The mean post-biopsy survival varied with the biopsy result. For all 58 patients with amyloidosis, the mean survival duration was significantly shorter than that of the rest of the patients (364 vs. 1,053 days, p < 0.001). Moreover, the subset of eight amyloidosis patients who had evidence of myocardial inflammation had an even poorer survival (66 days, p < 0.001). All other patients with diagnoses had a survival duration of >1,000 days, except for patients with interstitial fibrosis or an indeterminate biopsy.
The demographic, clinical, and hemodynamic characteristics of the patients, according to their biopsy results, are shown in Tables 2 and 3. ⇓⇓Patients in the amyloidosis group were slightly older and more often male.
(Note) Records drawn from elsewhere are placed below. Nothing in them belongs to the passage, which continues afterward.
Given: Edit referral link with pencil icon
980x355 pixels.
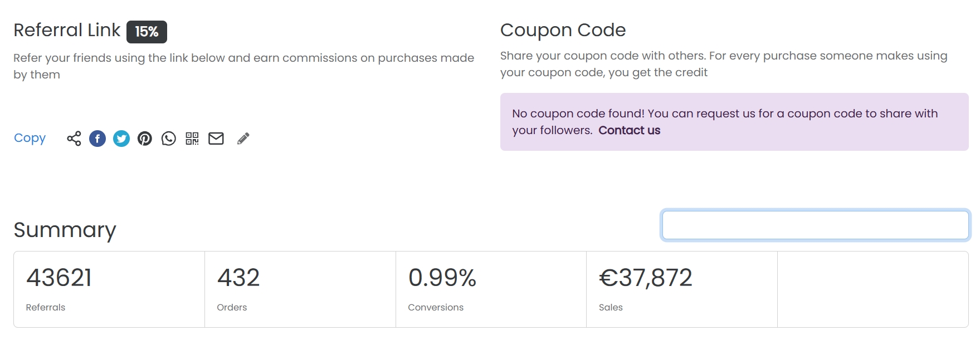Looking at the screenshot, I should pos(243,139).
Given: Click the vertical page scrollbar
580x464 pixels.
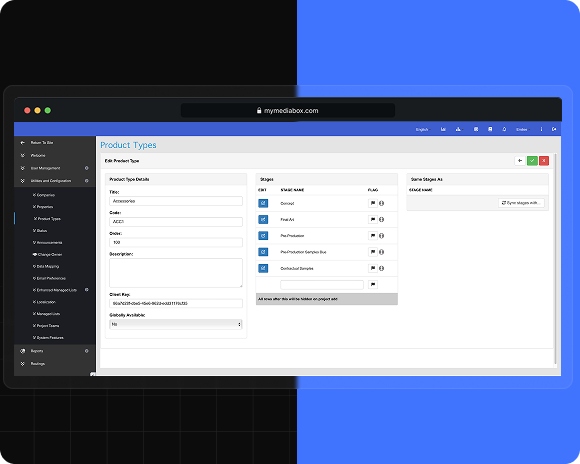Looking at the screenshot, I should (555, 259).
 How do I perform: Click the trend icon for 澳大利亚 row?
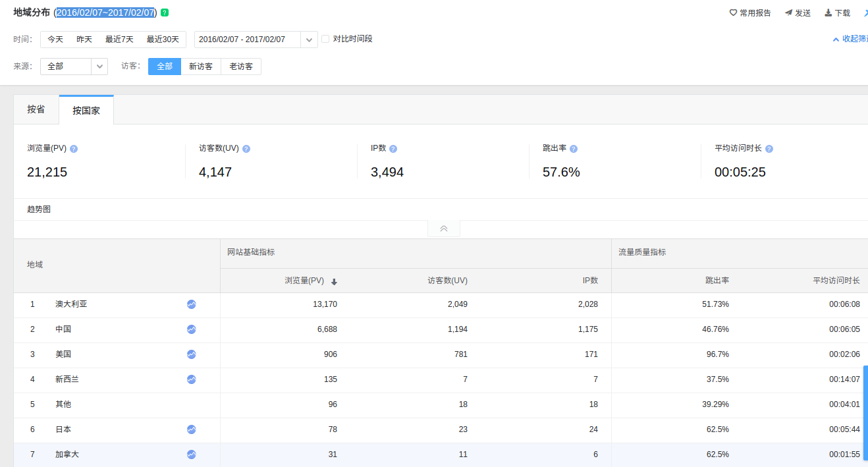pos(191,304)
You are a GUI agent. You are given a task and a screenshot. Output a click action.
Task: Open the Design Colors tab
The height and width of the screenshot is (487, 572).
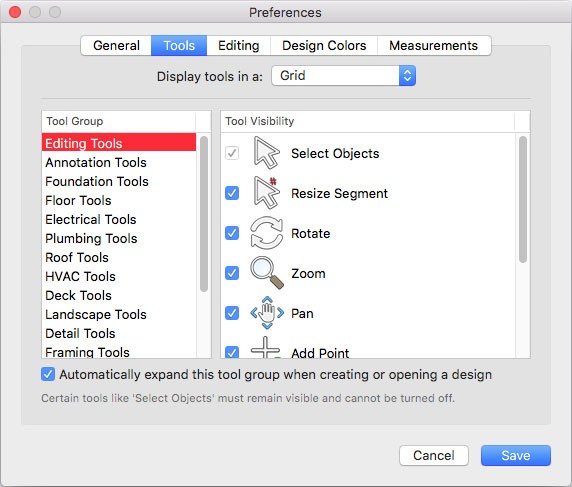(x=324, y=46)
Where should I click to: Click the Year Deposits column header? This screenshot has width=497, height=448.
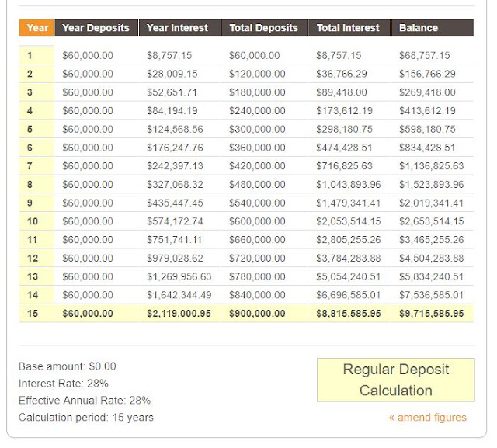[97, 28]
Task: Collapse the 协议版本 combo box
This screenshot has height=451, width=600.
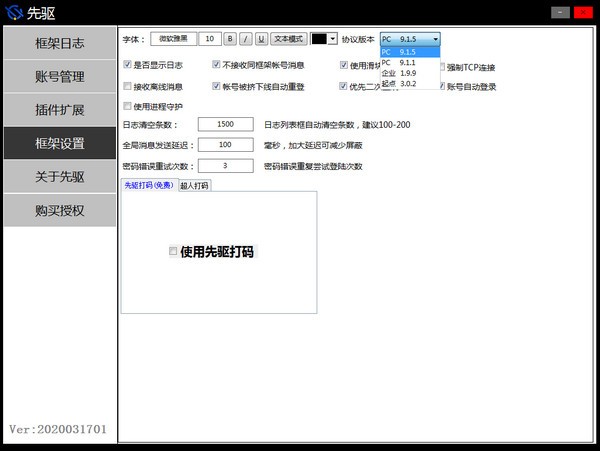Action: click(x=435, y=39)
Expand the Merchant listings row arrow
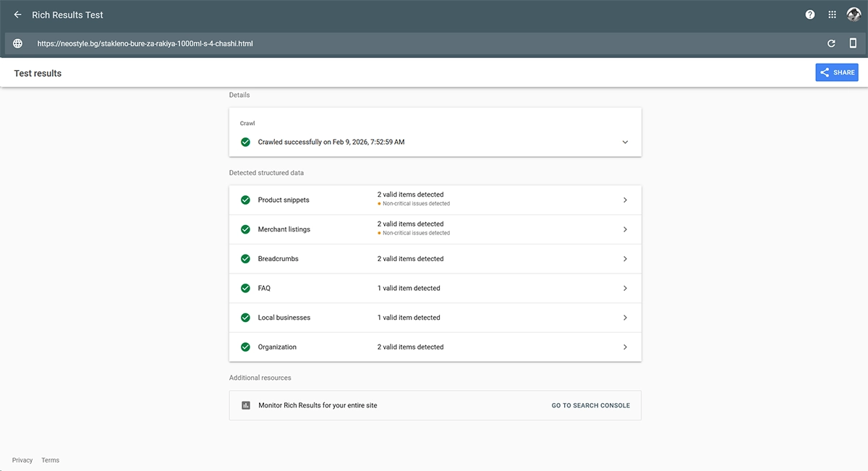Screen dimensions: 868x471 click(x=625, y=229)
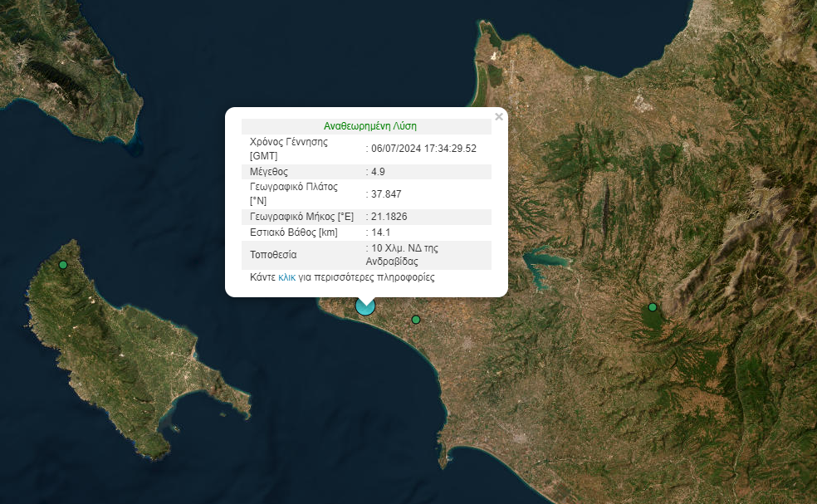This screenshot has width=817, height=504.
Task: Select the magnitude value 4.9
Action: coord(378,172)
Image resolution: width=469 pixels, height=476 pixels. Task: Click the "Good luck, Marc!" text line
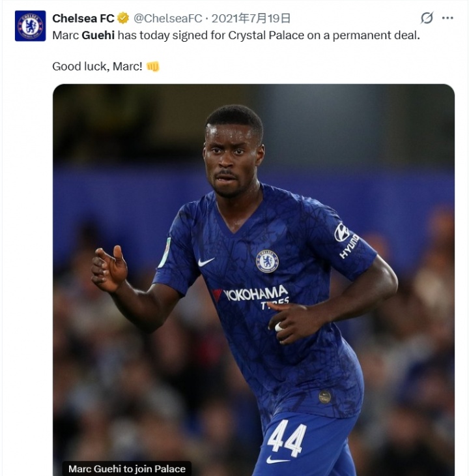coord(97,67)
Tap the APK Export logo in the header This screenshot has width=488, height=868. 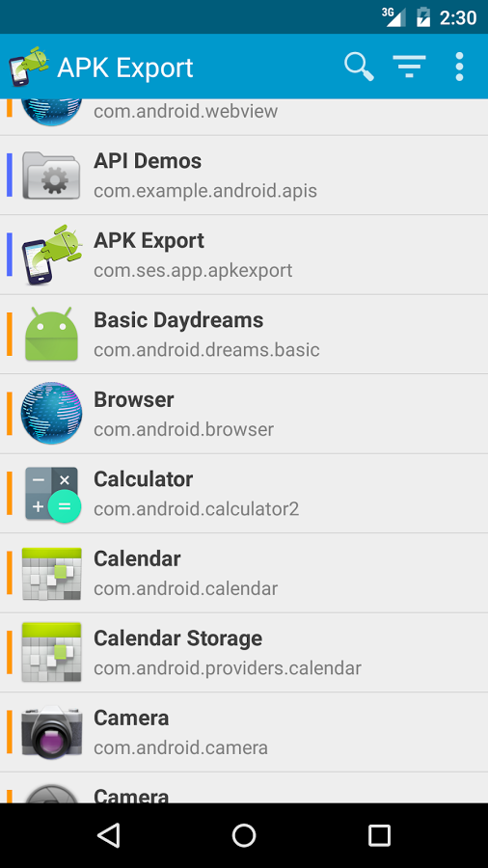29,67
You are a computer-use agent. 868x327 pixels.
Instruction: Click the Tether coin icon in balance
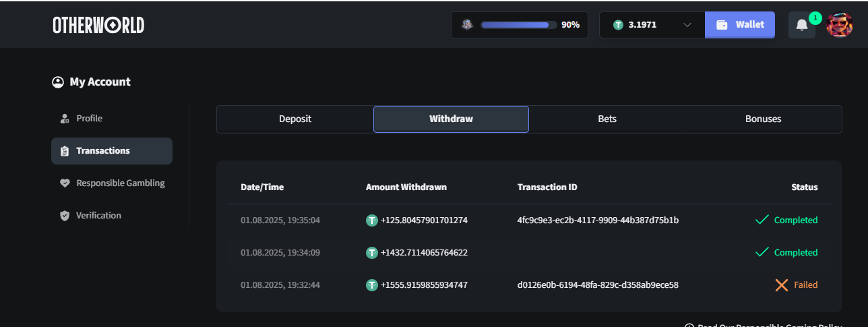pos(618,25)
The duration of symptoms before obtaining the biopsy was no different between the groups. However, the amyloidosis group had a larger percentage of patients with more advanced heart failure (i.e., NYHA class III/IV). The hemodynamic data are also consistent with a greater degree of hemodynamic compromise in the amyloidosis group.
Table 4summarizes the ECG findings. Both low-voltage and pseudo-infarction patterns were statistically more prevalent in the patients with cardiac amyloidosis. Left bundle branch block was found to be less prevalent in the amyloidosis group (4% vs. 14%), but this did not quite achieve statistical significance (p = 0.065).
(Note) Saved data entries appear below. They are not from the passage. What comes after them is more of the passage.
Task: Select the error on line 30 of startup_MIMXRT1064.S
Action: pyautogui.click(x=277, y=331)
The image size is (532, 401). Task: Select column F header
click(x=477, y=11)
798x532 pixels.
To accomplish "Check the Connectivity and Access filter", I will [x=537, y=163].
Table 5summarizes the echocardiographic findings. The mean IVS thickness and posterior wall thickness were significantly larger in patients with amyloidosis (1.6 vs. 1.2 cm, p < 0.0001). Also, the LV systolic and diastolic diameters were both significantly smaller in patients with amyloidosis. Patients with amyloidosis were also more likely to have restrictive physiology (increased E wave and decreased A wave) and a sparkling/granular appearance to the myocardium.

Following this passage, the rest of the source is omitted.